▶ _REQUEST_
Can you transcribe the CUPTI metrics tutorial from "Code Walkthrough" to "argc, char *argv[])"?
--- DOCUMENT SEGMENT ---
CUPTI Performance Metrics Tutorial
The GitHub repo and complete tutorial is available at https://github.com/eunomia-bpf/cupti-tutorial.
Introduction
Understanding GPU performance requires more than just raw event counts - it requires meaningful metrics that provide insights into how efficiently your code is running. This tutorial demonstrates how to use CUPTI callbacks to collect and calculate performance metrics during CUDA kernel execution, giving you powerful insights into your application's GPU utilization.
What You'll Learn
- How to collect complex performance metrics during kernel execution
- Techniques for handling metrics that require multiple passes
- Converting raw event counts into meaningful performance indicators
- Interpreting metrics to identify optimization opportunities
Understanding Performance Metrics
Performance metrics in CUDA provide high-level insights by combining multiple hardware events. For example:
- IPC (Instructions Per Cycle): Measures computational efficiency
- Memory Throughput: Measures memory bandwidth utilization
- Warp Execution Efficiency: Measures thread utilization within warps
These metrics are more intuitive than raw event counts and directly relate to optimization strategies.
Code Walkthrough
1. Setting Up Metric Collection
First, we need to identify which events are required for our target metric:
int main(int argc, char *argv[])
--- PROVIDED DATA ---
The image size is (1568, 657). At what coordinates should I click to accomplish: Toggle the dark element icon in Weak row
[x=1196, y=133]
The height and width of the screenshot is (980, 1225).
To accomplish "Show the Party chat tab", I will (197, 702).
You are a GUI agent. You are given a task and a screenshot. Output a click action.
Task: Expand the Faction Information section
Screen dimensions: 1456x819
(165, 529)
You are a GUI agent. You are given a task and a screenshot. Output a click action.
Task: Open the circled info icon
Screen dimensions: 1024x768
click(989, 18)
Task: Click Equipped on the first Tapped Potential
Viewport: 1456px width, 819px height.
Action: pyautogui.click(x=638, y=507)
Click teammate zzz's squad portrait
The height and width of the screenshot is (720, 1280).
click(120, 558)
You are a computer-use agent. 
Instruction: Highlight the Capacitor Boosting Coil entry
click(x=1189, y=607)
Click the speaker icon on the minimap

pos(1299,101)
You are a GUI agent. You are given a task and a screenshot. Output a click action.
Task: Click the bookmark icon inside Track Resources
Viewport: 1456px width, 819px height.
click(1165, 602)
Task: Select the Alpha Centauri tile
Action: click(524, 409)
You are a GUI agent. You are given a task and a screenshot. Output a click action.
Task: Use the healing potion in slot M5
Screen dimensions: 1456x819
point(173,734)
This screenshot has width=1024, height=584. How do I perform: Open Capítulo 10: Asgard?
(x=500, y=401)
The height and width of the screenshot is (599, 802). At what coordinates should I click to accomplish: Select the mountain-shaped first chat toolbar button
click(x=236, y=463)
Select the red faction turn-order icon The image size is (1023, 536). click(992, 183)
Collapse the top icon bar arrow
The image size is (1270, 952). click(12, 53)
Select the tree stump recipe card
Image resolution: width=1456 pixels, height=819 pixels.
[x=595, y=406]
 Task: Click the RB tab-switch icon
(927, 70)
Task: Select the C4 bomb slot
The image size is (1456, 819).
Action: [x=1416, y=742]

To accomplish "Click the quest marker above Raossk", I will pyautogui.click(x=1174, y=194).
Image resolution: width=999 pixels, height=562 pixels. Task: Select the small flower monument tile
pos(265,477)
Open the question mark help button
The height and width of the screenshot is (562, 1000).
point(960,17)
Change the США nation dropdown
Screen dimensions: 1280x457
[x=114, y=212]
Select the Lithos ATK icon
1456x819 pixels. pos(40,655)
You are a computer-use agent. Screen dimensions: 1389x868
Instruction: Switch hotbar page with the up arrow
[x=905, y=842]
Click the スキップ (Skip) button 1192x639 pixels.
---
▶ _THE ANSWER_
Code Walkthrough
1. Setting Up Metric Collection
First, we need to identify which events are required for our target metric:
int main(int argc, char *argv[])